I'm James Gill, Co-Founder and CEO of GoSquared. AMA!

Thanks so much for your kind words, Ravi!

I feel under qualified to offer you too many answers on these questions, Ravi, but I’ll do my best to share my own experiences here, and you’re free to take whatever you want from them!

Converting doers into thinkers

I feel very fortunate to have an amazing team around me.

I have not previously made this separation between thinkers and doers as I believe the two can coexist within one person.

I am more familiar with going from a “maker” to a “manager” – a process I have been through with mixed results.

I think first, as I alluded to in answering another question, not everyone wants to be anything other than a doer – they want to be freaking amazing doer, and ideally you can accommodate that.

In terms of having great managers, I think the best advice to start that I have been given is “manage yourself first” – most of us struggle with that, so we end up making pretty poor managers of other people.

I also would say that my approach to managing people is to aim to set a vision and goals as clearly as possible (they can always be clearer), and to be there to listen, and to address the blockers people face from achieving those goals. Other than that, I try to get the hell out of the way.

Early on I mad too many mistakes by getting too involved, by mixing the making and the managing. You have to learn to let go – I am still learning this.

Finding great people to join you

It is always a challenge to attract talented people. I spend a lot of my time talking with people a lot smarter than me. I think most founders hope hiring will happen very quickly, but I look at companies like Stripe, and take a lot from their philosophy on hiring – good people are not usually looking for a job.
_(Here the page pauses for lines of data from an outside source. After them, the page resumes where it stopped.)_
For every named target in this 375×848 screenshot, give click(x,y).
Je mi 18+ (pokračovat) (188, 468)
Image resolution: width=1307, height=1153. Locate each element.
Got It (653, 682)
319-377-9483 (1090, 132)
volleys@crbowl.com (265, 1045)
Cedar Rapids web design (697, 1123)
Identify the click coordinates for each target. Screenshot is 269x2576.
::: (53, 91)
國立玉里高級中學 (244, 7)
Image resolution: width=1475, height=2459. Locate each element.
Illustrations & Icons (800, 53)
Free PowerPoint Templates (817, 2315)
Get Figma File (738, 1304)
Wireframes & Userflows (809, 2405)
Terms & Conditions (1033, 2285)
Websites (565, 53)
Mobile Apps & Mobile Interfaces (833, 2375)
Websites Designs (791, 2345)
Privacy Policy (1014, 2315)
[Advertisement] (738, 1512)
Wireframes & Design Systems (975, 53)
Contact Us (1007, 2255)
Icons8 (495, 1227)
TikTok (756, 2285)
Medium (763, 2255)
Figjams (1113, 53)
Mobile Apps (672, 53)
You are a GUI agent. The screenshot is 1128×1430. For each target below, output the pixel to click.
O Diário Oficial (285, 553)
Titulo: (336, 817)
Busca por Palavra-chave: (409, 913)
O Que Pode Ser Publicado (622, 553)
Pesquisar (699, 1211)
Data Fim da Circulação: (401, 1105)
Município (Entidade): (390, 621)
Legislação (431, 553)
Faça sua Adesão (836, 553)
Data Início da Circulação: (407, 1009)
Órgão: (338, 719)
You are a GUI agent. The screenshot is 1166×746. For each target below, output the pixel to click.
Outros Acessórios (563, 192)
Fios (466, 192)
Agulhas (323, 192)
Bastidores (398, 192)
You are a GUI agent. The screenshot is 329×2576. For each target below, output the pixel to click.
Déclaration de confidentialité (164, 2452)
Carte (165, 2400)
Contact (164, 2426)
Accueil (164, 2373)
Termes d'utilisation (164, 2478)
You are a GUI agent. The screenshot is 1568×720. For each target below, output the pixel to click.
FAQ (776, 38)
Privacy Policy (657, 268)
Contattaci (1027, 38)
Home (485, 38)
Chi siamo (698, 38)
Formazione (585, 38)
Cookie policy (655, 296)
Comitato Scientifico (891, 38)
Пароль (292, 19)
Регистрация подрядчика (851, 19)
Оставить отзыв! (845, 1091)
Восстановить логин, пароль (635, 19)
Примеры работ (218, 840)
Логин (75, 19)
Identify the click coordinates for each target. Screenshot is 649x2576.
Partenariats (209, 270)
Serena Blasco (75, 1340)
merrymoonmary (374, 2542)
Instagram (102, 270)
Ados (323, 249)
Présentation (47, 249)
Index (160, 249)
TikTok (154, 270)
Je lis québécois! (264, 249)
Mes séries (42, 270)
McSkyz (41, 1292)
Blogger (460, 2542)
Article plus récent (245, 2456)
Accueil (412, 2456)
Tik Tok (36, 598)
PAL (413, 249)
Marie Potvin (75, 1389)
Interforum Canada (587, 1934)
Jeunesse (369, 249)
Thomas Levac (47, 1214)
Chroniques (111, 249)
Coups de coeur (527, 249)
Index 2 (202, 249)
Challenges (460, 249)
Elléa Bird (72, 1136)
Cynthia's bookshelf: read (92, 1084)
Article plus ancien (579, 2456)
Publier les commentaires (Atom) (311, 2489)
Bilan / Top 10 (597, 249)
So finding good people for roles relies on having a big existing network of really great people. And you don’t build that over night. So in terms of finding and persuading people to join your team, I would look less at the money, and more at your network, and your own vision and why it’s so compelling that the smartest people you can think of should join.

When you’re small and early, the biggest thing you can offer is the potential of what could be – if you can’t sell that convincingly either to others or to yourself, then I’d push to figure that out, before worrying about the financial constraints. The smartest people definitely have financial needs, as do we all, but they will also need to understand the upside and risks of joining you.

Hope this is valuable – let me know if I can expand further, Ravi.